Au premier coup d'œil, la fille est salement intoxiquée. Du véhicule stoppé devant moi sortent deux jeunes hommes pour venir lui porter secours. La fille continue de pleurer comme une madeleine et n’étouffe même pas les sanglots qui l’agitent. Je lui demande si elle a besoin d’une ambulance, de la police. Ça semble la sortir de sa torpeur douloureuse et elle se lève pour se diriger vers le trottoir. Ça me rassure sur son état physique. Quant à son état moral…
Hors de danger et entourée de gens lui portant assistance, j’ai poursuivi mon chemin avec son visage grimaçant en tête. J’essayais d’imaginer quelle sorte de tragédie avait bien pu se passer dans sa soirée pour qu’elle en arrive à se foutre comme ça dans le milieu du boulevard. Pourquoi elle souffrait tant. J’y ai pensé, puis les clients se sont succédé et peu à peu, elle m’est sortie de la tête. C’est triste mais c’est comme ça. A force de côtoyer la misère des autres, on en vient à perdre tranquillement et sournoisement son humanité. C’est peut-être aussi juste une façon de se protéger. S’il faudrait que j’arrête le taxi à chaque fois qu’une âme en peine se présente, je ne travaillerais pas fort, fort…
Plus tard dans la soirée, le souvenir du visage en pleurs de la fille m’est revenu alors que je repassais à la même intersection. Alors que j’y allais de nouveau dans des suppositions expliquant son mal de vivre, j’ai aperçu un couple un peu plus loin sur le parvis du « Syndrome » un bar au coin de Bernard. Une fois à bord ils m’indiquent leur destination et se mettent à jaser entre eux du déroulement respectif de leurs soirées. Un moment donné, ils discutent d’une de leurs amies, partie plus tôt, complètement paf. Tout de suite j’ai le sentiment qu’ils parlent de la fille du milieu du boulevard. Je leur demande alors :
- La fille dont vous parlez a les cheveux roux, assez maigre, un piercing dans la lèvre du haut et elle porte un coat de cuir rouge?
- Ouain c’est elle, tu l’as vu où exactement? Me demande le gars. Un « gothique » aux yeux maquillés de noir.
- Euh..!? Ben pour être franc elle était dans le milieu du boulevard Saint-Laurent à un coin de rue du bar où vous étiez. Elle n’avait vraiment pas l’air de filer bien.
La fille qui semble complètement exsangue me répond alors :
- Bah! Faut pas vous inquiéter. Elle fait ça à chaque fois qu’elle prend un coup. Genre à toute les fins de semaine.
- Ah bon? Pis ça vous fait pas peur qu’elle finisse par se faire frapper votre chum?

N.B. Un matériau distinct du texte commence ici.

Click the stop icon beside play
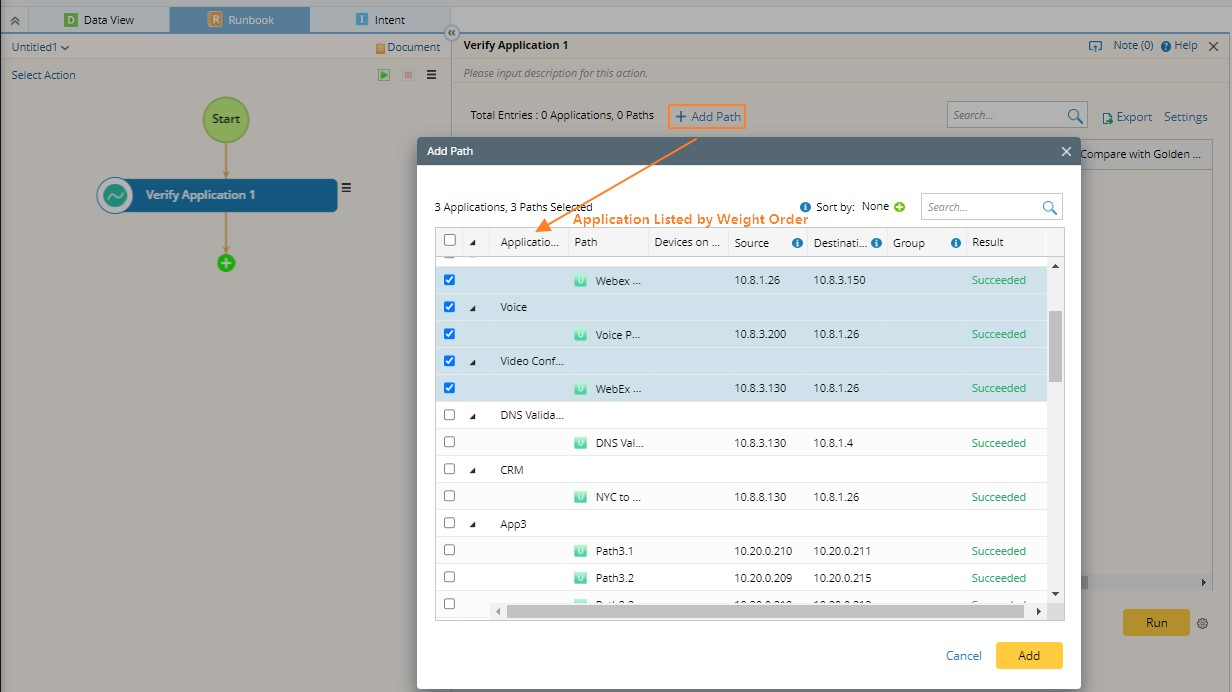The height and width of the screenshot is (692, 1232). pos(408,75)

- Elle cherche juste à faire son show. On est habitué astheure. Ça fait comme 25 fois qu’elle nous fait le coup qu’elle va se suicider, faique on vient qu’on fait pu trop trop attention. Genre.
- Pis comment allez vous réagir, quand elle va se tuer pour de bon?
- Ça va nous faire chier genre, parce qu’elle nous doit pas mal de cash!
Les deux « goths » se sont esclaffés comme de vrais clowns.
J'ai eu une méchante envie de les lâcher en plein milieu du boulevard. Ou sur le Métropolitain tiens.